Steven Saenz, who is Hispanic, graduated from college in the teeth of the recession, and went to architecture school in part to avoid entering the weak labor market. Even so, it took him nine months after completing his degree to find a job, and two more years to feel stable.
Now, however, Mr. Saenz has a good job at a Dallas architecture firm, and last year bought his first home with his wife. Still, Mr. Saenz, 32, said he and his wife watched their spending closely.
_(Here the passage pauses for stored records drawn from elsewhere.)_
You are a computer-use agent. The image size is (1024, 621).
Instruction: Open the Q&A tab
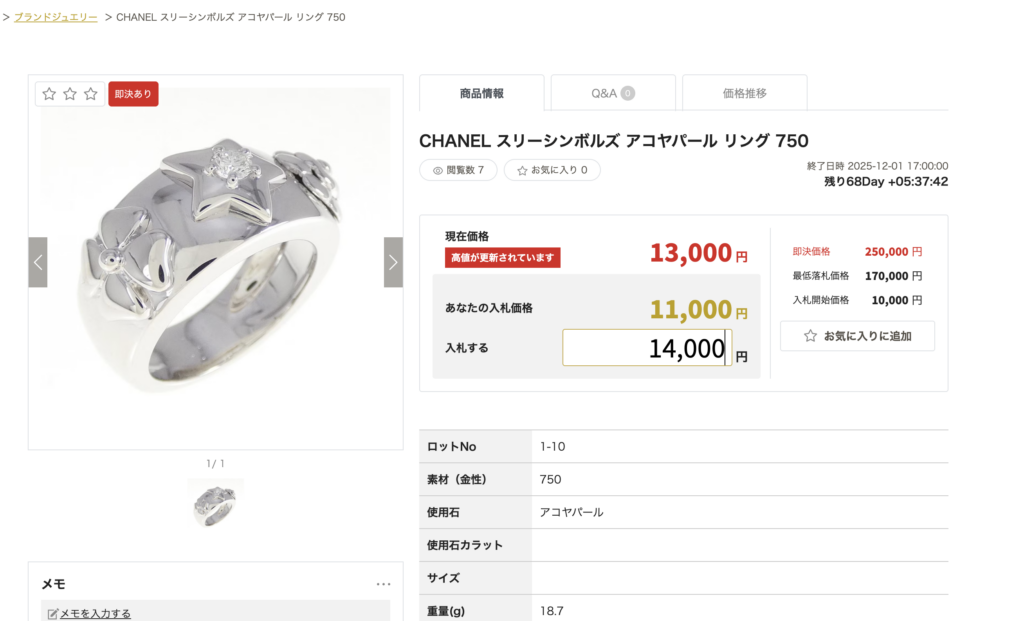(x=613, y=93)
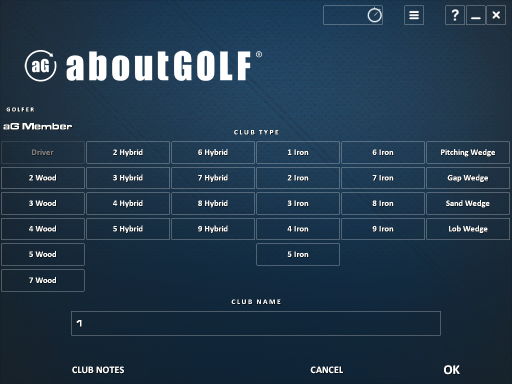This screenshot has height=384, width=512.
Task: Choose the Gap Wedge option
Action: (x=468, y=178)
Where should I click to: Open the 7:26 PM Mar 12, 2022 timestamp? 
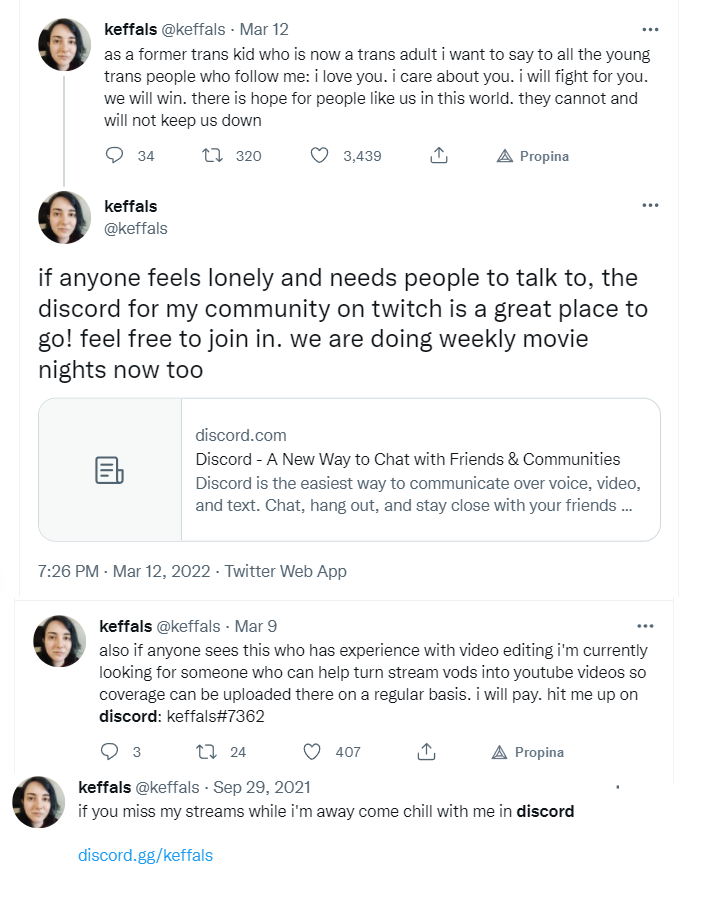point(123,571)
“Just being a product of graduating in the recession, I tend to focus more on saving,” he said.
Tax Support Stalls
Ever since they passed their $1.5 trillion tax-cut bill in December, Republicans have predicted that voters would come to love it. They were buoyed in February when, according to a previous survey, the law briefly earned the support of a majority of Americans. But the surge in support has stalled, and the law now evenly divides Americans, with 48 percent in favor and 47 percent opposed. There is no sign in the polling that the law will help Republicans court independent voters, who oppose the law by 54 percent to 40 percent, in the fall.
But the law appears to have helped Republicans’ election prospects in one important way: It appears to have made Republican voters feel better about the economy.
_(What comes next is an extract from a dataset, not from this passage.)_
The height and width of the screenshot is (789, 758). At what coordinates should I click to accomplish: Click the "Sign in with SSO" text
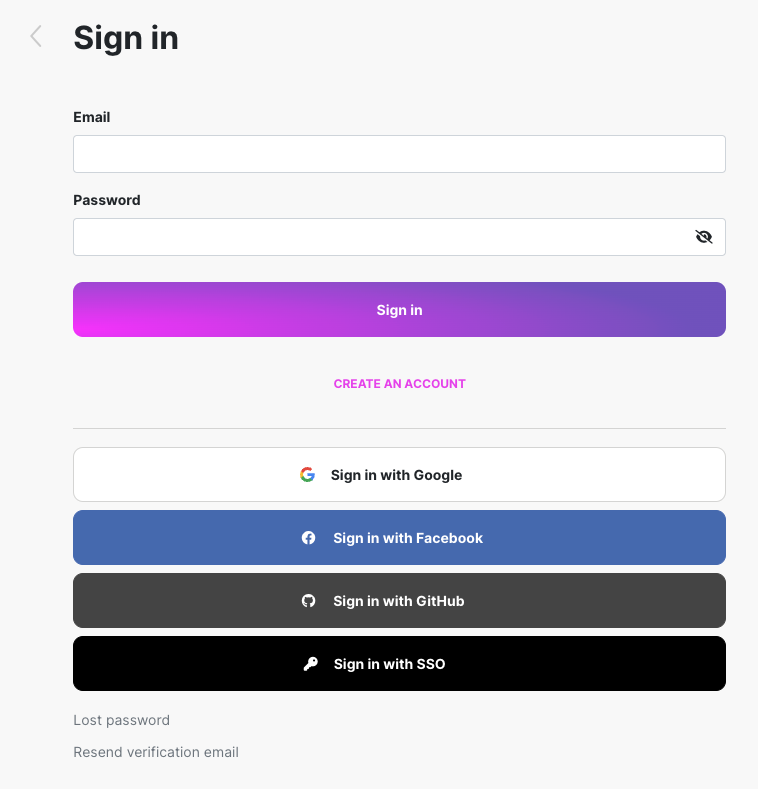389,664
The share of Americans who say they and their families are better off financially than they were a year ago has jumped since December, to 36 percent from 29 percent. That jump is almost entirely concentrated among Republicans, and it coincides with the signing of the tax cuts. The improved sentiment could give Republican voters a reason to turn out in November — to reward the lawmakers they see as having given them a financial lift.
“It’s clear that the tax bill did have a significant impact on Republican confidence,” said Laura Wronski, a research scientist at SurveyMonkey.
Nancy Steele, a retired psychologist near Allentown, Pa., said she saw more cynical motives in the tax bill.